▶ **Work required**
Write out every line of the following items word for word, leaving out the pictures.

Entries drawn from a collection:
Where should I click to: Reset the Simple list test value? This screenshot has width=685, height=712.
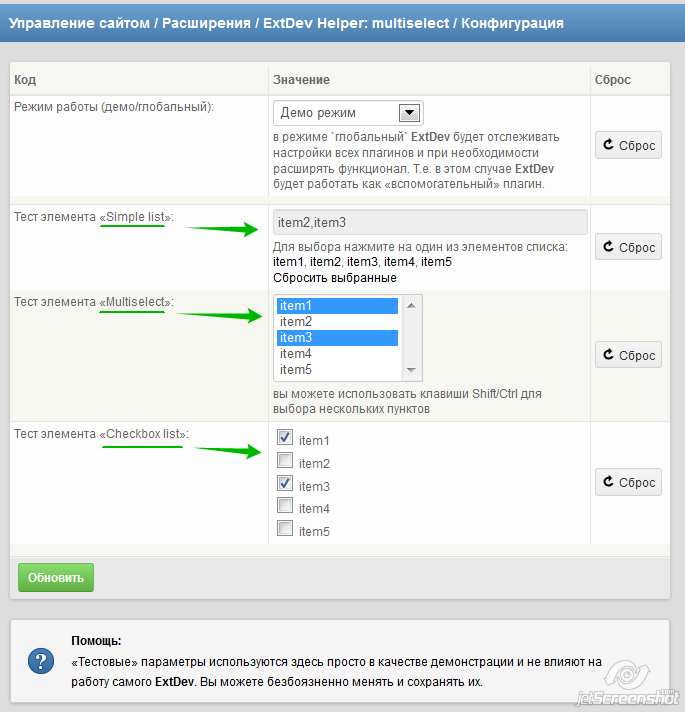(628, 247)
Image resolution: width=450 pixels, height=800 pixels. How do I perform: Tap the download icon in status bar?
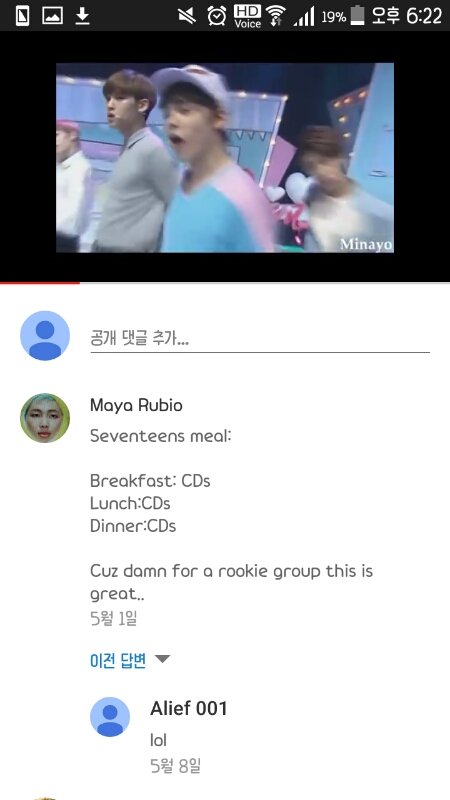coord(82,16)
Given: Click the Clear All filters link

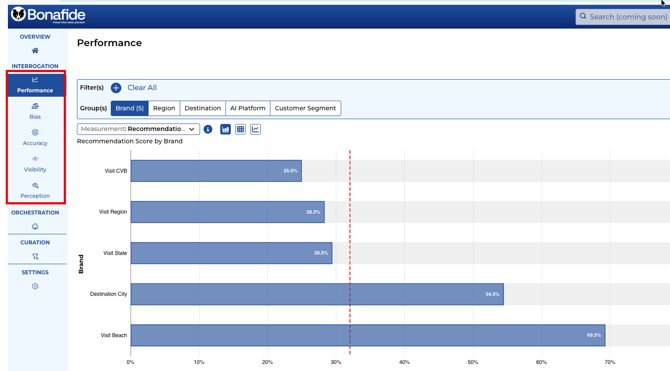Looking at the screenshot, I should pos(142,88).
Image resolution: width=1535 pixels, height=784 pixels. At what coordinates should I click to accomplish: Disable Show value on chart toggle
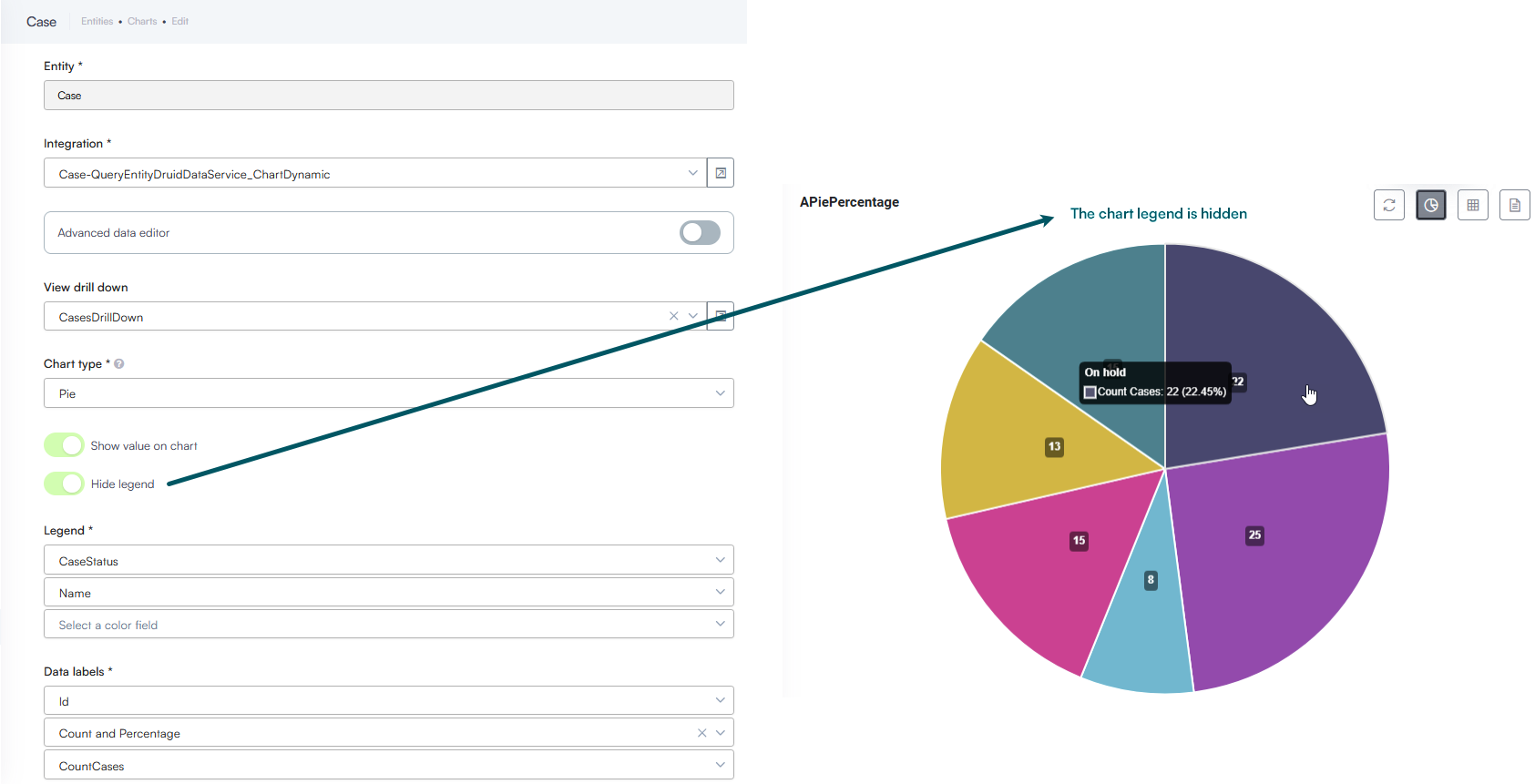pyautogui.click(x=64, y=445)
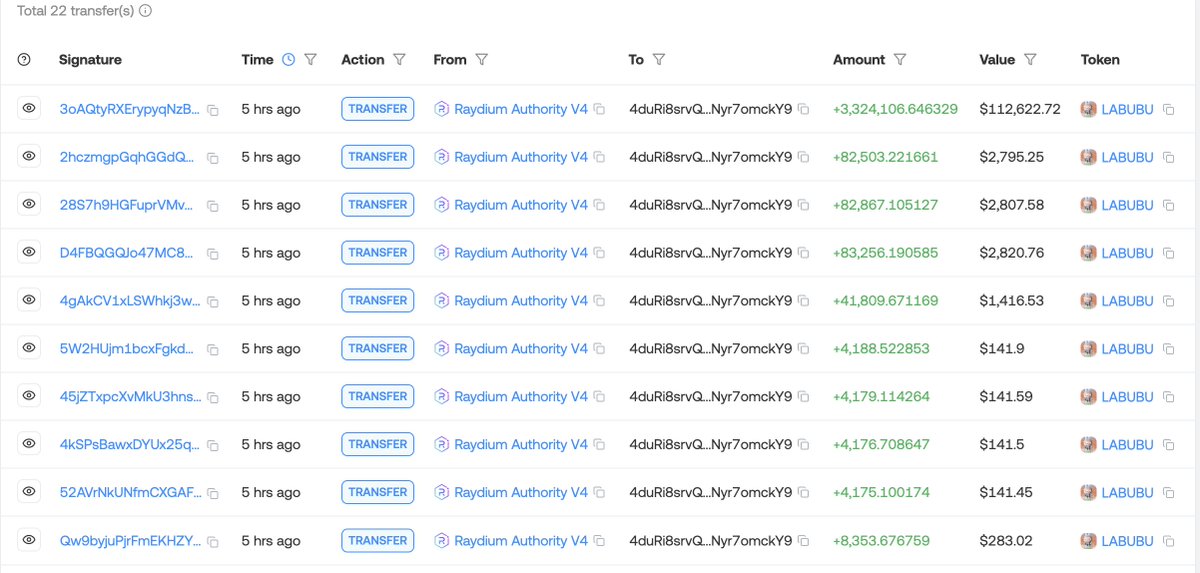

▶ **Completed exercise**
Where should I click to: Reset the Simple list test value? This screenshot has width=685, height=712.
(628, 247)
Image resolution: width=450 pixels, height=800 pixels. How do I perform: Tap the download icon in status bar?
coord(82,16)
Given: Click the Clear All filters link

Looking at the screenshot, I should pos(142,88).
Image resolution: width=1535 pixels, height=784 pixels. At what coordinates should I click to accomplish: Disable Show value on chart toggle
pyautogui.click(x=64, y=445)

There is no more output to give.